Helping Your Child Choose a Career

As a parent, it is important to help your son or daughter choose a career early in life. In doing so, it’s vital to expose them to as many different areas of employment as possible. If she is dead set on being a hairdresser and you worry about her future financial success, think about directing her into the business world, where she can own a string of hair salons rather than just rent space. Remind your child that there are many options, even within their interests, that may offer them more financial success. However, don’t push or emphasize that the only thing that matters is a 6-figure income.

Far too many parents hope, pray, and push their kids in the direction of careers that earn the most money. Yet today, there are millions of adults stuck in high-paying jobs they feel no passion for. Going to work every day to do a job you hate, in order to earn a paycheck, while financially beneficial, can also be a terrible way to live. As parents help their children find careers, it’s important to keep this in mind. Remember — your child’s happiness should come first.

Probably the best advice for parents is to allow their son or daughter to make some choices on their own. If your child has a knack for science and enjoys helping others, encourage them to take healthcare-related classes and seek internships. If your son or daughter is dead set on law enforcement, set up ride-alongs with community police departments so they can get a firsthand look at what the job entails. If your child has a natural talent for art, explore options where they can use their talent. Also, don’t hesitate to enroll them in credited or non-credited classes at local colleges or tech institutes, so they can gain hands-on experience in fields of study that interest them. Online courses can also be an option, enabling students to pursue a different field while still exploring their interests. If they plan on becoming a teacher, you can encourage them to check out online teaching programs or similar courses to learn what best fits their interests.

Should you force your child down a career path or have them follow in your footsteps? According to a report from the United States Board of Education, only 11% of students follow their parents’ career choices. If your child is interested, do your best to give them the best advice and expose them to as many real-world experiences as possible. Your know-how and connections will definitely help them. But if they are not interested, it’s best to keep the doors of opportunity open. Sure, you may be disappointed, but remember that your child, although born from your DNA, is also an individual. At the end of the day, you want your child to be happy and successful — something accomplished more easily when children are allowed to follow their passions. With that being said, ask your kids what they like to do, how they see themselves in ten years, and what sorts of things interest them. Even you, as their parent, might be surprised by their answers.

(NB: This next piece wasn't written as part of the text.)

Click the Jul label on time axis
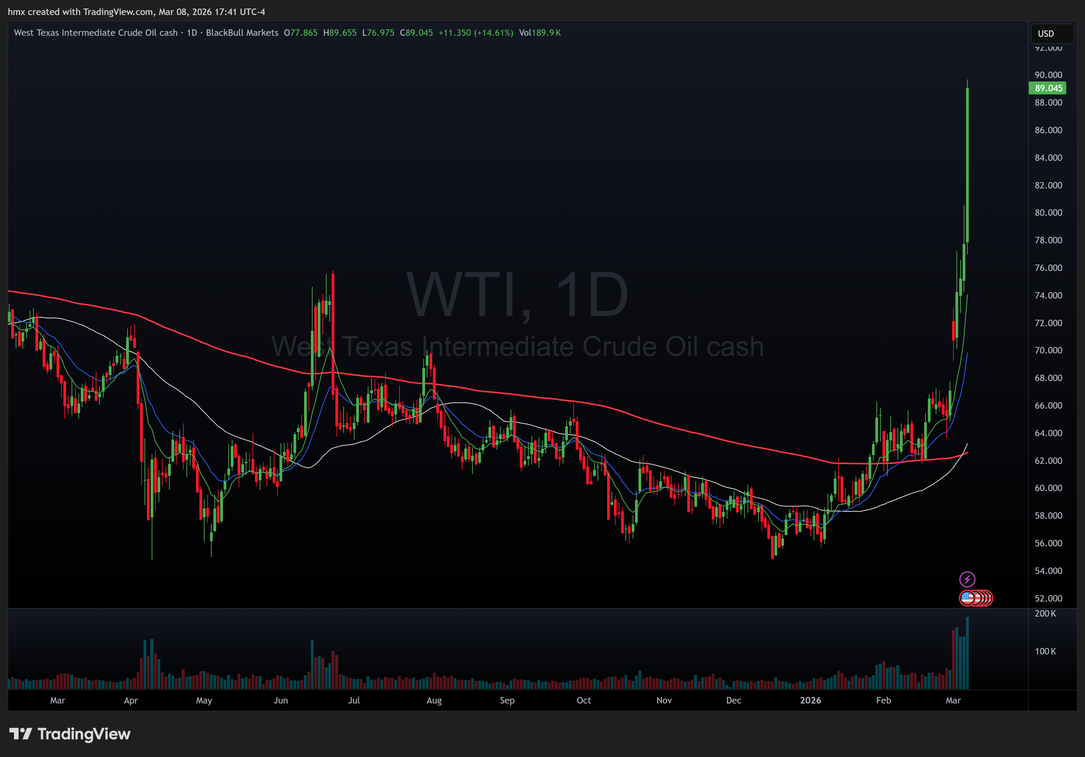The image size is (1085, 757). click(353, 700)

It’s also okay if your child doesn’t know what they want to do. In fact, most kids don’t. And even if they have an idea, as mentioned earlier, life experience tends to change minds about career choices. Don’t put too much pressure on your child to choose. Be open to them working after graduation for a while or allowing them time to explore their interests and passions on their own. Having a 17-year-old who doesn’t know how they want to spend their life working is not the end of the world. Assist in as many ways as you can without being pushy or stressing them out. The reality is they don’t have to make this choice RIGHT NOW, and even if they do, things are always subject to change.

Your son and daughter have plenty of time. With parents who are invested in their future, you will find that while you can help steer them in the right direction, ultimately THEY have to be the ones to make the choice. Offering as many options as possible and staying conscious of your child’s interests and passions will ensure that they have both a successful and happy future.